Task => Take the entries below and return them unchanged.

Given records =>
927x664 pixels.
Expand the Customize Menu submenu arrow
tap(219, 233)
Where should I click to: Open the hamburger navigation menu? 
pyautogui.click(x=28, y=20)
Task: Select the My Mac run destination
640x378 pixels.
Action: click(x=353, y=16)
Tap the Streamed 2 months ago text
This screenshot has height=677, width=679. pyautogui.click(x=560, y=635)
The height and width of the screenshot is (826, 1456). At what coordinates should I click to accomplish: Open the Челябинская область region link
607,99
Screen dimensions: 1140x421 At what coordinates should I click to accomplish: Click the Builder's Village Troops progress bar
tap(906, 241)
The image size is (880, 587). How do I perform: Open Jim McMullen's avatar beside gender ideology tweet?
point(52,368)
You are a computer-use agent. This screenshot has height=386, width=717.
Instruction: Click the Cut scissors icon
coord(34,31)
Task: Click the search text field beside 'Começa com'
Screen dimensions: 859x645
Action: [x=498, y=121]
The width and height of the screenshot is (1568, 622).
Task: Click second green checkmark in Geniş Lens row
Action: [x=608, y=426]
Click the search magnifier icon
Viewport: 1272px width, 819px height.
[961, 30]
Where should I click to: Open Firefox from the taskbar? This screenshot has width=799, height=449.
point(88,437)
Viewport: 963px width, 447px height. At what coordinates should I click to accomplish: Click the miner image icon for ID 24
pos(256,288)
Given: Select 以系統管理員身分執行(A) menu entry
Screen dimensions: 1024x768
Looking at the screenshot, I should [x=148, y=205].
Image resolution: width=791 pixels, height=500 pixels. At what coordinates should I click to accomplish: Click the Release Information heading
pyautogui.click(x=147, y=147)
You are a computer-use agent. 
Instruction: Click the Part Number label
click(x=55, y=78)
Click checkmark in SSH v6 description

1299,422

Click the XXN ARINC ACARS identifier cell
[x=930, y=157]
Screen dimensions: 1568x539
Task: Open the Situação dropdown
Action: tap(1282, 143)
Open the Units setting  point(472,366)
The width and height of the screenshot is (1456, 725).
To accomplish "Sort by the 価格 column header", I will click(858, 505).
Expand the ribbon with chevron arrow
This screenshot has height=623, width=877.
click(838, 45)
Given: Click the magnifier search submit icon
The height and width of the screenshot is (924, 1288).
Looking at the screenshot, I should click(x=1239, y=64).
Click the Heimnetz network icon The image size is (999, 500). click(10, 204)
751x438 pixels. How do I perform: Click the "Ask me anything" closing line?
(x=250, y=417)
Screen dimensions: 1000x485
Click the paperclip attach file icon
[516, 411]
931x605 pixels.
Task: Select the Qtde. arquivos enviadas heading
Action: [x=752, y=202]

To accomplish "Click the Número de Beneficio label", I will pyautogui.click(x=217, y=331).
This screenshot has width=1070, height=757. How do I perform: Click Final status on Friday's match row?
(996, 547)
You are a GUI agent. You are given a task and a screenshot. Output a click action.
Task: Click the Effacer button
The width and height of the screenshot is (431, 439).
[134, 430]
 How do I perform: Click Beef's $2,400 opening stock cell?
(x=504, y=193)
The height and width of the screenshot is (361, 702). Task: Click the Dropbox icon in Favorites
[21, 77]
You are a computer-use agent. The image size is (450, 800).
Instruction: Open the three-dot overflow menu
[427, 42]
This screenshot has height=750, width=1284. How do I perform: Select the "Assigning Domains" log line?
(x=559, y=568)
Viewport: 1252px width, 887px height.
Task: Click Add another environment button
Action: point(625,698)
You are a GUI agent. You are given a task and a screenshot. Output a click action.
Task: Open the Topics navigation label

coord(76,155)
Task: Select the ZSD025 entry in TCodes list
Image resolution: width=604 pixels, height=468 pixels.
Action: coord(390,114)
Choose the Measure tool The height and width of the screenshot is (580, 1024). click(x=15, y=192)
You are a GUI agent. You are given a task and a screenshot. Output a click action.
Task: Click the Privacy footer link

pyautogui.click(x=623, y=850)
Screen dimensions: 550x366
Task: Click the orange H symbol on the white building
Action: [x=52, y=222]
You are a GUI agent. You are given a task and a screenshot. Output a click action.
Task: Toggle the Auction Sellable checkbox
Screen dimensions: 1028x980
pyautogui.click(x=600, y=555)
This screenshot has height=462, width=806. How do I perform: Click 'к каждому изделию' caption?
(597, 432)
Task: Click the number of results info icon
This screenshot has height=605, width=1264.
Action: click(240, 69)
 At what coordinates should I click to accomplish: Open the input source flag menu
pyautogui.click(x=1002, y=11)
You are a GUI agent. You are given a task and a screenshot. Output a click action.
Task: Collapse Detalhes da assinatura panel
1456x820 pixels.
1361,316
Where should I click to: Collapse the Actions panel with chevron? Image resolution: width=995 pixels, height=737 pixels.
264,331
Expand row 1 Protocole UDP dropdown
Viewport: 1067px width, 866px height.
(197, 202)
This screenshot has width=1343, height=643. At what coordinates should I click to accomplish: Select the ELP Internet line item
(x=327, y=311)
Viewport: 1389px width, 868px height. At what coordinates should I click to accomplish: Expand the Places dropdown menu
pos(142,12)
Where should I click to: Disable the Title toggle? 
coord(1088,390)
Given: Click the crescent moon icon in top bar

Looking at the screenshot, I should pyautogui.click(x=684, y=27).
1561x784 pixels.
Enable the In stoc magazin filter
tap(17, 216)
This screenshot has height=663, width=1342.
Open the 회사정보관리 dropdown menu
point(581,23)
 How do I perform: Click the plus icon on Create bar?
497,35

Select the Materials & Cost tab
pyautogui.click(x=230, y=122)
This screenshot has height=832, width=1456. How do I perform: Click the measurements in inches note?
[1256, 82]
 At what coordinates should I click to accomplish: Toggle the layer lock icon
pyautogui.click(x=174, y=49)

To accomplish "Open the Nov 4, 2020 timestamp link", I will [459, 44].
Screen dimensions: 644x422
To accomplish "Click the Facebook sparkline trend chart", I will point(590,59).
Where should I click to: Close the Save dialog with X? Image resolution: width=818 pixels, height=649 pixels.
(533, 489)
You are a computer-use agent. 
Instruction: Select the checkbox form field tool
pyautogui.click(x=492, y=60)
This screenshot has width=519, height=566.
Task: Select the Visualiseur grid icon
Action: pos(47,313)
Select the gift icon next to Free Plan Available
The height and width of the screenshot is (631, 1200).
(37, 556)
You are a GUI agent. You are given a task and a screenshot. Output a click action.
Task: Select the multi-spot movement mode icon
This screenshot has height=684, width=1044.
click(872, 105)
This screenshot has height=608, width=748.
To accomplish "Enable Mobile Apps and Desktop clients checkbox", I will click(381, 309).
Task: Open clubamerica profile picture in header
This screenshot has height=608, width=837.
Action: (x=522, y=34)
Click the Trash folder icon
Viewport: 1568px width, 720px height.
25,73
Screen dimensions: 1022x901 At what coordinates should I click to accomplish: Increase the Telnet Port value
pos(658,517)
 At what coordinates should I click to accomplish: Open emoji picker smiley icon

Written solution =>
927x664 pixels.
Expand the Customize Menu submenu arrow
tap(219, 233)
Where should I click to: Open the hamburger navigation menu? 
pyautogui.click(x=28, y=20)
Task: Select the My Mac run destination
640x378 pixels.
Action: click(x=353, y=16)
Tap the Streamed 2 months ago text
This screenshot has height=677, width=679. pyautogui.click(x=560, y=635)
The height and width of the screenshot is (826, 1456). At what coordinates should I click to accomplish: Open the Челябинская область region link
607,99
Screen dimensions: 1140x421 At what coordinates should I click to accomplish: Click the Builder's Village Troops progress bar
tap(906, 241)
The image size is (880, 587). How do I perform: Open Jim McMullen's avatar beside gender ideology tweet?
point(52,368)
You are a computer-use agent. This screenshot has height=386, width=717.
Instruction: Click the Cut scissors icon
coord(34,31)
Task: Click the search text field beside 'Começa com'
Screen dimensions: 859x645
Action: [x=498, y=121]
The width and height of the screenshot is (1568, 622).
Task: Click second green checkmark in Geniş Lens row
Action: [x=608, y=426]
Click the search magnifier icon
Viewport: 1272px width, 819px height.
[961, 30]
Where should I click to: Open Firefox from the taskbar? This screenshot has width=799, height=449.
point(88,437)
Viewport: 963px width, 447px height. At what coordinates should I click to accomplish: Click the miner image icon for ID 24
pos(256,288)
Given: Select 以系統管理員身分執行(A) menu entry
Screen dimensions: 1024x768
Looking at the screenshot, I should [x=148, y=205].
Image resolution: width=791 pixels, height=500 pixels. At what coordinates should I click to accomplish: Click the Release Information heading
pyautogui.click(x=147, y=147)
You are a computer-use agent. 
Instruction: Click the Part Number label
click(x=55, y=78)
Click checkmark in SSH v6 description

1299,422

Click the XXN ARINC ACARS identifier cell
[x=930, y=157]
Screen dimensions: 1568x539
Task: Open the Situação dropdown
Action: tap(1282, 143)
Open the Units setting  point(472,366)
The width and height of the screenshot is (1456, 725).
To accomplish "Sort by the 価格 column header", I will click(858, 505).
Expand the ribbon with chevron arrow
This screenshot has height=623, width=877.
click(838, 45)
Given: Click the magnifier search submit icon
The height and width of the screenshot is (924, 1288).
Looking at the screenshot, I should click(x=1239, y=64).
Click the Heimnetz network icon The image size is (999, 500). click(10, 204)
751x438 pixels. How do I perform: Click the "Ask me anything" closing line?
(x=250, y=417)
Screen dimensions: 1000x485
Click the paperclip attach file icon
[516, 411]
931x605 pixels.
Task: Select the Qtde. arquivos enviadas heading
Action: [x=752, y=202]

To accomplish "Click the Número de Beneficio label", I will pyautogui.click(x=217, y=331).
This screenshot has width=1070, height=757. How do I perform: Click Final status on Friday's match row?
(996, 547)
You are a GUI agent. You are given a task and a screenshot. Output a click action.
Task: Click the Effacer button
The width and height of the screenshot is (431, 439).
[134, 430]
 How do I perform: Click Beef's $2,400 opening stock cell?
(x=504, y=193)
The height and width of the screenshot is (361, 702). Task: Click the Dropbox icon in Favorites
[21, 77]
You are a computer-use agent. The image size is (450, 800).
Instruction: Open the three-dot overflow menu
[427, 42]
This screenshot has height=750, width=1284. How do I perform: Select the "Assigning Domains" log line?
(x=559, y=568)
Viewport: 1252px width, 887px height.
Task: Click Add another environment button
Action: point(625,698)
You are a GUI agent. You are given a task and a screenshot. Output a click action.
Task: Open the Topics navigation label

coord(76,155)
Task: Select the ZSD025 entry in TCodes list
Image resolution: width=604 pixels, height=468 pixels.
Action: coord(390,114)
Choose the Measure tool The height and width of the screenshot is (580, 1024). click(x=15, y=192)
You are a GUI agent. You are given a task and a screenshot. Output a click action.
Task: Click the Privacy footer link

pyautogui.click(x=623, y=850)
Screen dimensions: 550x366
Task: Click the orange H symbol on the white building
Action: [x=52, y=222]
You are a GUI agent. You are given a task and a screenshot. Output a click action.
Task: Toggle the Auction Sellable checkbox
Screen dimensions: 1028x980
pyautogui.click(x=600, y=555)
This screenshot has height=462, width=806. How do I perform: Click 'к каждому изделию' caption?
(597, 432)
Task: Click the number of results info icon
This screenshot has height=605, width=1264.
Action: click(240, 69)
 At what coordinates should I click to accomplish: Open the input source flag menu
pyautogui.click(x=1002, y=11)
You are a GUI agent. You are given a task and a screenshot. Output a click action.
Task: Collapse Detalhes da assinatura panel
1456x820 pixels.
1361,316
Where should I click to: Collapse the Actions panel with chevron? Image resolution: width=995 pixels, height=737 pixels.
264,331
Expand row 1 Protocole UDP dropdown
Viewport: 1067px width, 866px height.
(197, 202)
This screenshot has width=1343, height=643. At what coordinates should I click to accomplish: Select the ELP Internet line item
(x=327, y=311)
Viewport: 1389px width, 868px height. At what coordinates should I click to accomplish: Expand the Places dropdown menu
pos(142,12)
Where should I click to: Disable the Title toggle? 
coord(1088,390)
Given: Click the crescent moon icon in top bar

Looking at the screenshot, I should pyautogui.click(x=684, y=27).
1561x784 pixels.
Enable the In stoc magazin filter
tap(17, 216)
This screenshot has height=663, width=1342.
Open the 회사정보관리 dropdown menu
point(581,23)
 How do I perform: Click the plus icon on Create bar?
497,35

Select the Materials & Cost tab
pyautogui.click(x=230, y=122)
This screenshot has height=832, width=1456. How do I perform: Click the measurements in inches note?
[1256, 82]
 At what coordinates should I click to accomplish: Toggle the layer lock icon
pyautogui.click(x=174, y=49)

To accomplish "Open the Nov 4, 2020 timestamp link", I will [459, 44].
Screen dimensions: 644x422
To accomplish "Click the Facebook sparkline trend chart", I will point(590,59).
Where should I click to: Close the Save dialog with X? Image resolution: width=818 pixels, height=649 pixels.
(533, 489)
You are a computer-use agent. 
Instruction: Select the checkbox form field tool
pyautogui.click(x=492, y=60)
This screenshot has width=519, height=566.
Task: Select the Visualiseur grid icon
Action: pos(47,313)
Select the gift icon next to Free Plan Available
The height and width of the screenshot is (631, 1200).
(37, 556)
You are a GUI agent. You are given a task and a screenshot. Output a click action.
Task: Select the multi-spot movement mode icon
This screenshot has height=684, width=1044.
click(872, 105)
This screenshot has height=608, width=748.
To accomplish "Enable Mobile Apps and Desktop clients checkbox", I will click(381, 309).
Task: Open clubamerica profile picture in header
This screenshot has height=608, width=837.
Action: (x=522, y=34)
Click the Trash folder icon
Viewport: 1568px width, 720px height.
25,73
Screen dimensions: 1022x901 At what coordinates should I click to accomplish: Increase the Telnet Port value
pos(658,517)
 At what coordinates should I click to accomplish: Open emoji picker smiley icon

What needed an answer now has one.